▸ **EXERCISE**
From the line that holds "You are a computer-use agent." down to the last line of the listing below, transcribe exactly and only those lines. Leave pictures out.

--- LISTED RECORDS Enclosed Below ---

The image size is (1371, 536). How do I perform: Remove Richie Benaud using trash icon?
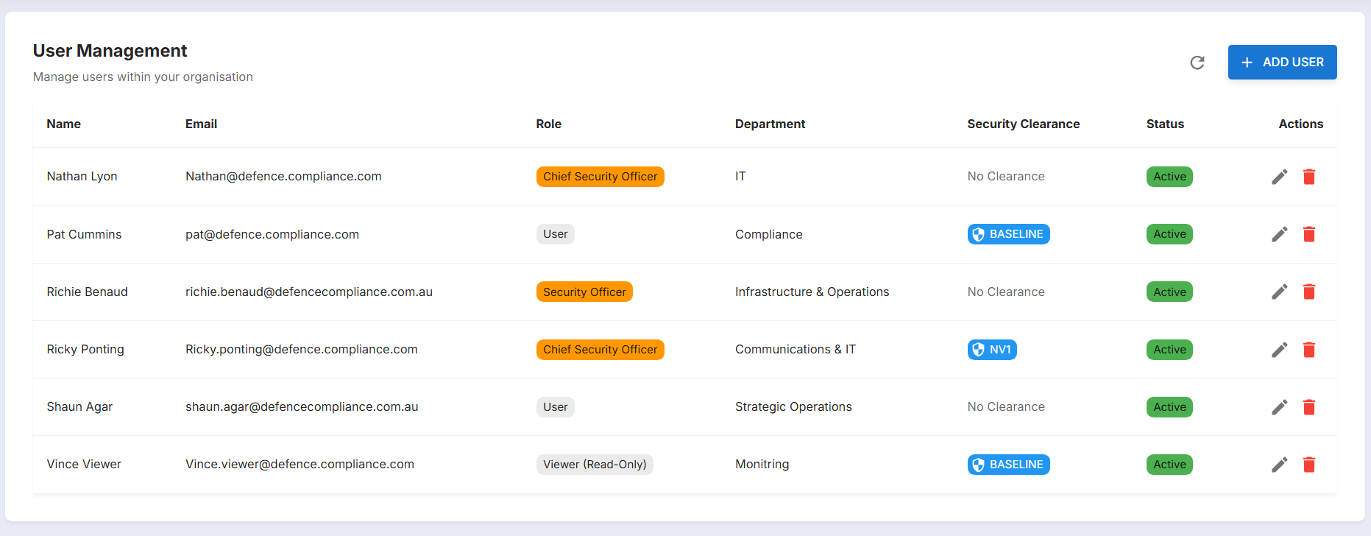(1309, 292)
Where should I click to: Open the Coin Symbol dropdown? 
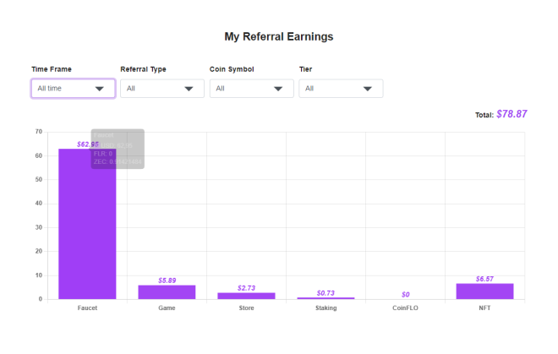(252, 88)
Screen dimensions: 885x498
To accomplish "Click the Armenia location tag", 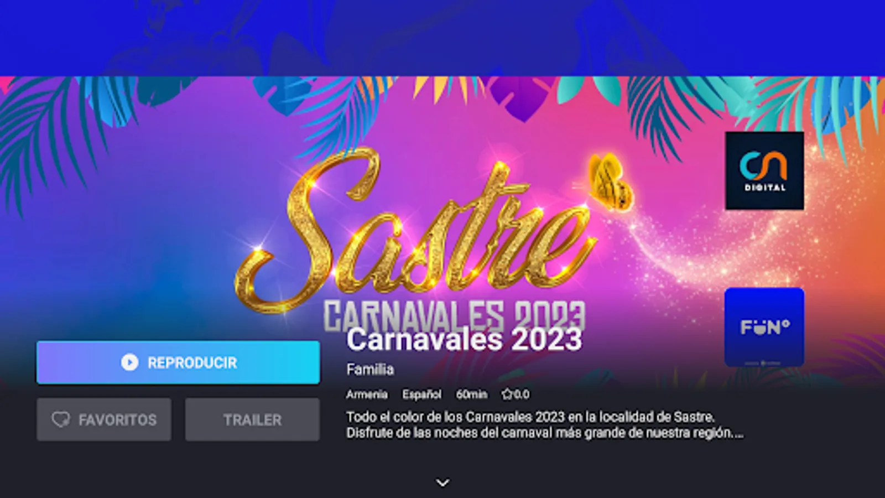I will [x=367, y=395].
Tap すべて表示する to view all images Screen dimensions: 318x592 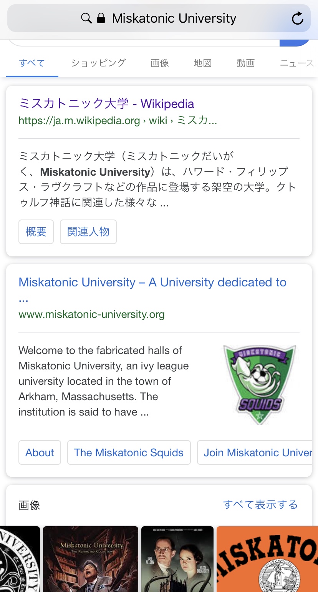[260, 504]
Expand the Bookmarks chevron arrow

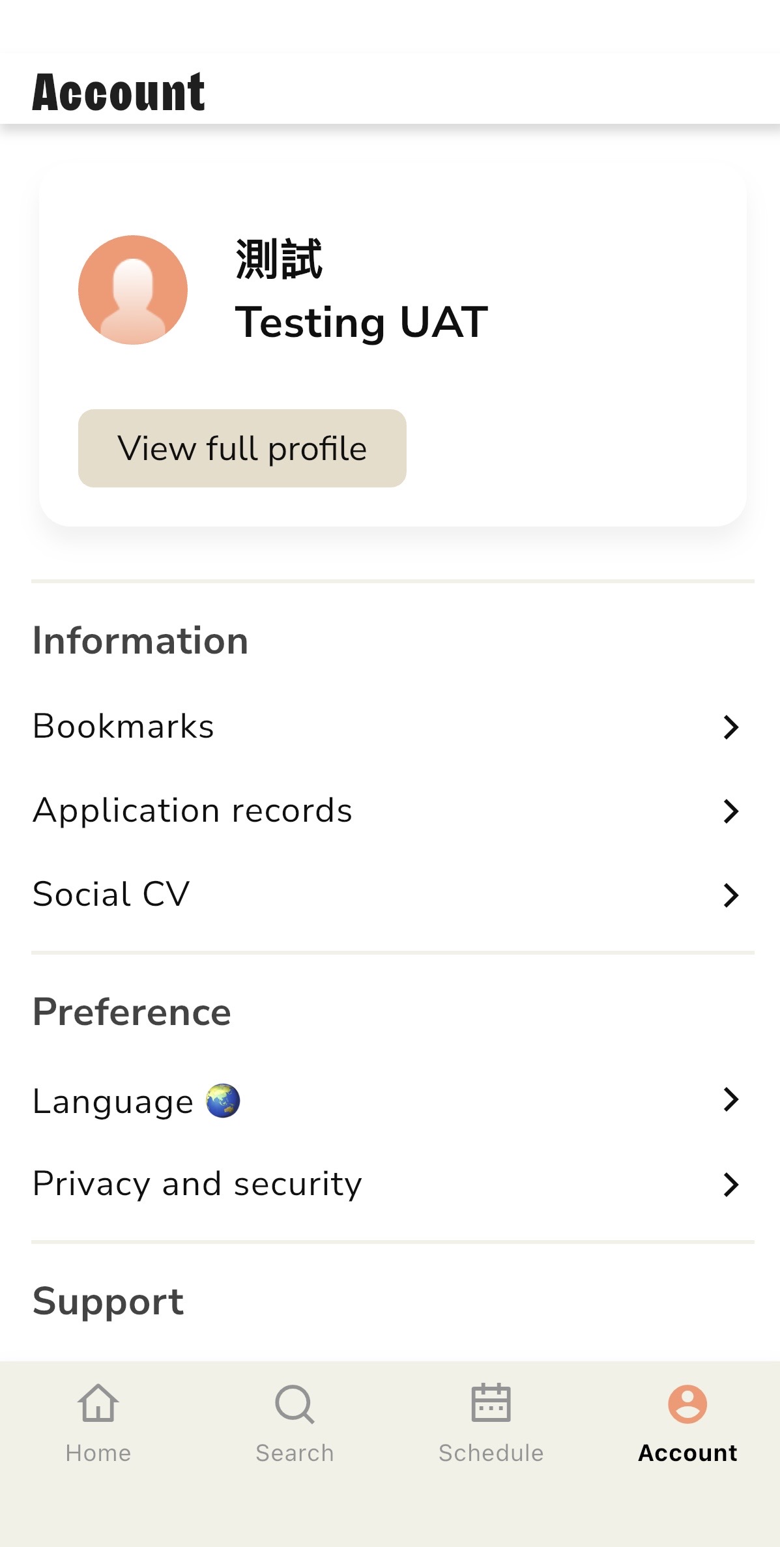pyautogui.click(x=731, y=727)
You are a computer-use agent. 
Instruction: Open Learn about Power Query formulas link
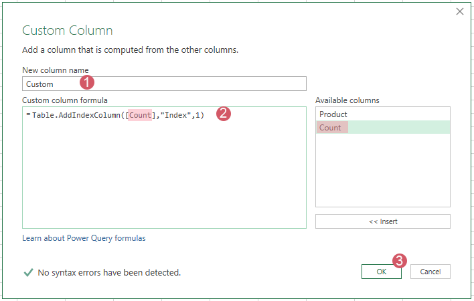coord(84,238)
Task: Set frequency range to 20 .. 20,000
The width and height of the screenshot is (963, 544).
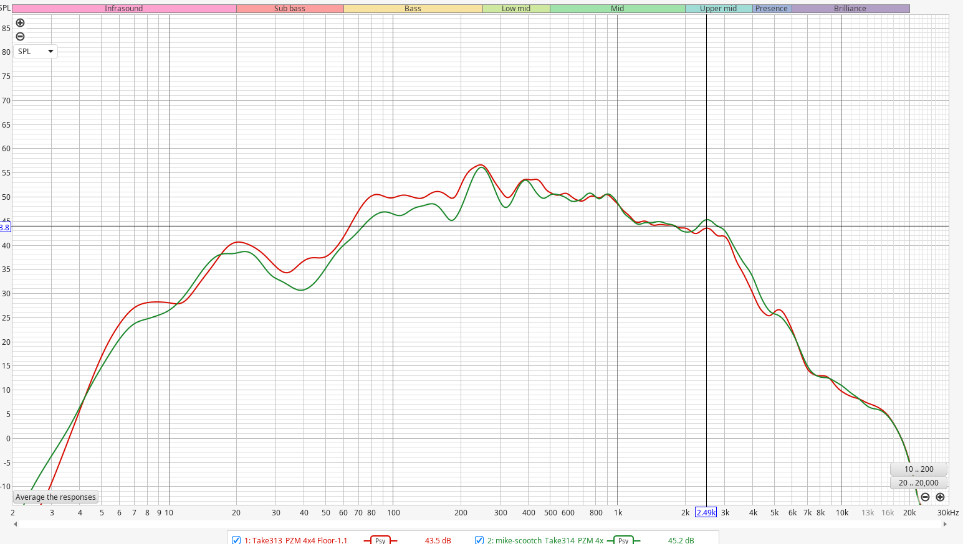Action: point(919,483)
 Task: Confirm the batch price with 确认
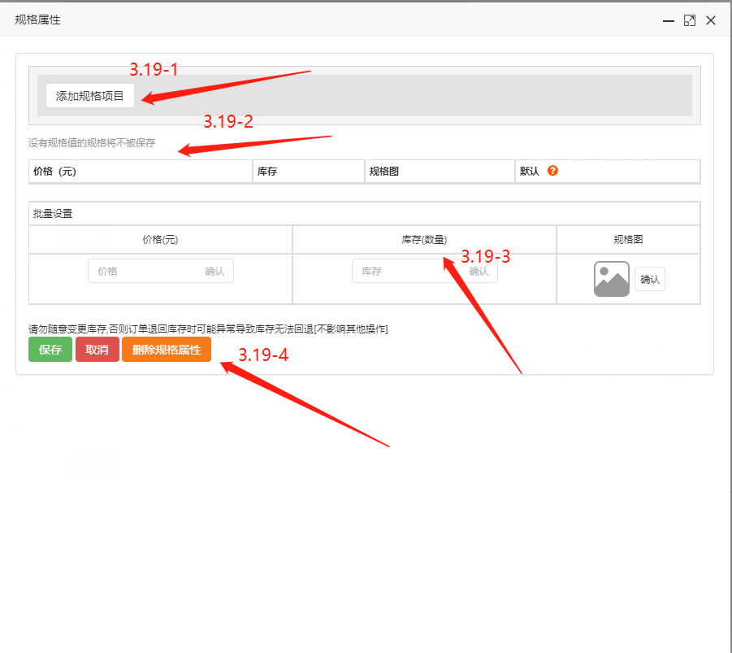pyautogui.click(x=215, y=272)

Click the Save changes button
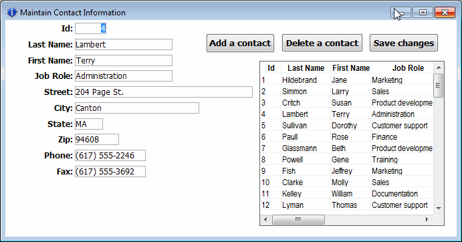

--- End of Enclosed LISTED RECORDS ---

▸ **RESPONSE FOR THIS EXERCISE**
You are a computer-use agent. 
Instruction: Open Learn about Power Query formulas link
coord(84,238)
Task: Set frequency range to 20 .. 20,000
The width and height of the screenshot is (963, 544).
Action: point(919,483)
 Task: Confirm the batch price with 确认
pyautogui.click(x=215, y=272)

Click the Save changes button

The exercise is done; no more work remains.